## Task
Write out each record below, word for word.

Collected data entries:
-------------------------

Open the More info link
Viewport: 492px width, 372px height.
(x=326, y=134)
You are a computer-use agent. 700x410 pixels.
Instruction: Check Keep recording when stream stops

-------------------------

## Written solution
Open the More info link
Viewport: 492px width, 372px height.
(x=326, y=134)
You are a computer-use agent. 700x410 pixels.
Instruction: Check Keep recording when stream stops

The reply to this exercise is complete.